WaMu officials released a preliminary estimate that the bank racked up a $1.1 billion net loss for the first quarter, with provisions for loan losses rising to $3.5 billion and net charge-offs on bad loans hitting $1.4 billion.
Bank officials won’t announce first-quarter earnings until April 15, but said they intend to slash quarterly dividends from 15 cents per share to 1 cent, a move that will preserve $490 million in capital a year.
WaMu announced an agreement to raise $7 billion through the sale of equity securities in order to maintain the bank’s capital ratios. The company raised $1.54 billion through the sale of 176 million shares of common stock at $8.75 per share, and plans to raise another $5.5 billion through the issue of 55,000 shares of preferred stock at $100,000 per share.
The actions announced on Tuesday are similar to steps WaMu announced at the end of 2007 to cut expenses and raise cash.
On Dec. 10, the company said it would lay off 3,150 workers and close 190 of 336 home loan centers as it issued $2.5 billion in common stock. The layoffs announced in December included about 2,600 positions in home loans, plus 550 corporate and support positions (see Inman News story).
A WaMu spokesman said the announcement will result in another 3,000 layoffs and the closure 186 remaining freestanding home loan offices.
According to the bank’s last annual report, the company employed 49,403 people at the end of 2007, down nearly 19 percent from 60,798 at the end of 2005.
WaMu recorded a $67 million net loss for 2007, compared to a $3.56 billion in 2006, a reversal the company blamed on losses in its home loan portfolio and turmoil in secondary markets for loans.
The bank was forced to transfer $17 billion in nonconforming real estate loans it had been planning to sell to investors to its own loan portfolio in the third quarter of 2007. That’s one reason WaMu’s nonperforming assets ratio nearly tripled last year, from 0.80 percent at the end of 2006 to 2.17 percent at the end of 2007.

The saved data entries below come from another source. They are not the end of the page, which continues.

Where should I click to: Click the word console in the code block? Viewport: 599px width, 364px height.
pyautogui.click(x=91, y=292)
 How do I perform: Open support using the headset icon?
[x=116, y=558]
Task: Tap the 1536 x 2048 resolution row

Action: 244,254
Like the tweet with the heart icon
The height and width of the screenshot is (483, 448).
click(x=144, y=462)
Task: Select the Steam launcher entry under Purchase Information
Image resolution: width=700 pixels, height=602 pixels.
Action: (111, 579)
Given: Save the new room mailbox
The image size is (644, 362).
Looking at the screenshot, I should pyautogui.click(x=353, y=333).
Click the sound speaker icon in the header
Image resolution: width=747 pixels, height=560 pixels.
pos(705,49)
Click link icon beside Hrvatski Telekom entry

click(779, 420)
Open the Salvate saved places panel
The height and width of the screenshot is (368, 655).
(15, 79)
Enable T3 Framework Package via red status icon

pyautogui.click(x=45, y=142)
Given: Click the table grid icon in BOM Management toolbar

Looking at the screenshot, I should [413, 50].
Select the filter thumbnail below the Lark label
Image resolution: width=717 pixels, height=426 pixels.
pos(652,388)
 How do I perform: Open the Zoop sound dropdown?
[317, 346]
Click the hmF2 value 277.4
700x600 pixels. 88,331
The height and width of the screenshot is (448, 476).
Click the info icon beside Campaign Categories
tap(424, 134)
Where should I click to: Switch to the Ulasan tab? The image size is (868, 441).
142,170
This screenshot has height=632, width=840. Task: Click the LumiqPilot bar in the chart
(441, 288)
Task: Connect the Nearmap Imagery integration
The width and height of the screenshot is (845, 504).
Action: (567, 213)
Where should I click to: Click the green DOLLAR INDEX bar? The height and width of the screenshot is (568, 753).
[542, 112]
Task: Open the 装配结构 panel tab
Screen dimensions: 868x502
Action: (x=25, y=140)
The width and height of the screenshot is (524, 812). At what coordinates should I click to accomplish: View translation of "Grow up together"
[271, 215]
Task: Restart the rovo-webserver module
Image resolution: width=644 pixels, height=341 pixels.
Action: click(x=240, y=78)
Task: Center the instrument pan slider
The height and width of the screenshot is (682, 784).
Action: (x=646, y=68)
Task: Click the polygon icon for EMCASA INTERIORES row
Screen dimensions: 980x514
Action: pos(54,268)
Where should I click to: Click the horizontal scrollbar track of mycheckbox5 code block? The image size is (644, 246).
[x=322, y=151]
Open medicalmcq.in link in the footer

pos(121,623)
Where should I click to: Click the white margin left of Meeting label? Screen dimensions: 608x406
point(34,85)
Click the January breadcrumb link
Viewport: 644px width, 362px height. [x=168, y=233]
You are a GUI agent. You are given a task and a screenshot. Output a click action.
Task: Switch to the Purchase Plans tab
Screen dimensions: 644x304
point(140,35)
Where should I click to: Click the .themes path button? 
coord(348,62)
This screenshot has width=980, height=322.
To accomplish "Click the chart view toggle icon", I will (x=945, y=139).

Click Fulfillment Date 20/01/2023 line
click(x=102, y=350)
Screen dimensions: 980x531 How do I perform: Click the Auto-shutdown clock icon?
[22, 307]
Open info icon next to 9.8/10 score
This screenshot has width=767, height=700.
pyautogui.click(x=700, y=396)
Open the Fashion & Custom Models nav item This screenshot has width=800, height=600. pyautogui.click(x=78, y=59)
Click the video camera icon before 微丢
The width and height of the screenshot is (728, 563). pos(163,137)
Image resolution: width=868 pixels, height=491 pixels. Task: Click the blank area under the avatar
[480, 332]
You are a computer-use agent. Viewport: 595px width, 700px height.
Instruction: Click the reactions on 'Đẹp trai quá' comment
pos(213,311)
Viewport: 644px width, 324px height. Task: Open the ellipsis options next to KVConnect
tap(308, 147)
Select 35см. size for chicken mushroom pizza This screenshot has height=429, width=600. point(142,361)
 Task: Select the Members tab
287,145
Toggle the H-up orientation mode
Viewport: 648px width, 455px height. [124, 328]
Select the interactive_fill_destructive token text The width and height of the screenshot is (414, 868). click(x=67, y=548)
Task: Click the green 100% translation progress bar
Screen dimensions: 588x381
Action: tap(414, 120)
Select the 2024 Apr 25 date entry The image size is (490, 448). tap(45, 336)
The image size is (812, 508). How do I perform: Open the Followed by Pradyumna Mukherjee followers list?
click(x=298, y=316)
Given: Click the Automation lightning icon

In the fourth quarter of 2007, WaMu discontinued all remaining subprime mortgage lending and wound down mortgage banker finance warehouse lending operations.
WaMu also faces several lawsuits related to charges that the bank pressured appraisers to inflate home values.
On Nov. 1, New York Attorney General Andrew Cuomo sued First American Corp. its eAppraiseIT subsidiary, saying the companies allowed WaMu to pressure them into inflating appraisals. First American has denied the allegations and WaMu was not named as a defendant in that case, which led Fannie Mae and Freddie Mac to adopt new appraisal standards for lenders they do business with (see story)
Although not charged with wrongdoing by Cuomo, WaMu faces several lawsuits from shareholders and borrowers related the New York attorney general’s allegations, including a Feb. 8 claim in California by lawyers seeking to represent borrowers who obtained loans from the bank using appraisals performed by eAppraiseIT and Lender’s Service, Inc.